<< Chapter < Page Chapter >> Page >

In bioinformatics, many of the major service providers are providing Web Service interfaces to their resources, including the NCBI, EBI, and DDBJ; many more are embracing this technology each year. This widespread adoption of Web Services has enabled workflows to be more commonly used within scientific research. Data held in the NCBI can now be analysed with tools available at the EBI, within analysis pipeline.

In silico workflows

One possible solution to the problem of integrating heterogeneous resources is the use of in silico workflows. The use of workflows in science has only emerged over the last few years and addresses different concerns to workflows used within the business sector. Rather than co-ordinating the management and transactions between corporate resources, scientific workflows are used to automate the analysis of data through multiple, distributed data resources in order to execute complex in silico experiments.

Workflows provide a mechanism for accessing remote third-party services and components. This in turn reduces the overheads of downloading, installing, and maintaining resources locally whilst ensuring access to the latest versions of data and tools. Additionally, much of the computation happens remotely (on dedicated servers). This allows complex and computationally intensive workflows to be executed from basic desktop or laptop computers. As a result, the researchers are not held back by a lack of computational resources or access to data.

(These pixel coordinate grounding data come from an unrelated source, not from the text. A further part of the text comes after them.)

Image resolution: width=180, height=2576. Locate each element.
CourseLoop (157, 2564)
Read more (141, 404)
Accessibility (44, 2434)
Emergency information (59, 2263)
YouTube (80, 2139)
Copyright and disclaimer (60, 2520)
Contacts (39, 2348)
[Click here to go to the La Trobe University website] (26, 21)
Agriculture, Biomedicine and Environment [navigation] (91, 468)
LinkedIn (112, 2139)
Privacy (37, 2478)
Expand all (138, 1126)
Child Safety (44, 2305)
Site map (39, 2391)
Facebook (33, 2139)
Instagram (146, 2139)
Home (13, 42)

A workflow provides an abstracted view over the experiment being performed. It describes what analyses will be executed, not the low-level details of how they will be executed; the user does not need to understand the underlying code, but only the scientific protocol. This protocol can be easily understood by others, so can be reused or even altered and repurposed. Workflows are a suitable technology in any case where scientists need to automate data processing through a series of analysis steps. Such mechanisms have the potential to increase the rate of data analysis, from a cottage-scale to industrial scale operation.

There are many workflow management systems available in the scientific domain, including: Taverna (Hull et al . 2006), Kepler (Altintas et al. 2004) and Triana (Taylor et al. 2003). Taverna, developed by the the myGrid consortium (http://www.mygrid.org.uk/), is a workflow system that was built with the Life Sciences in mind but it has since been used in other fields as well, including Physics, Astronomy and Chemistry. Like many others, the Taverna Workbench provides:

  • an environment for designing workflows;
  • an enactment engine to execute workflow locally or remotely;
  • support for workflow design in the form of service and workflow discovery;
  • and provenance services to manage the results and events of workflow invocations.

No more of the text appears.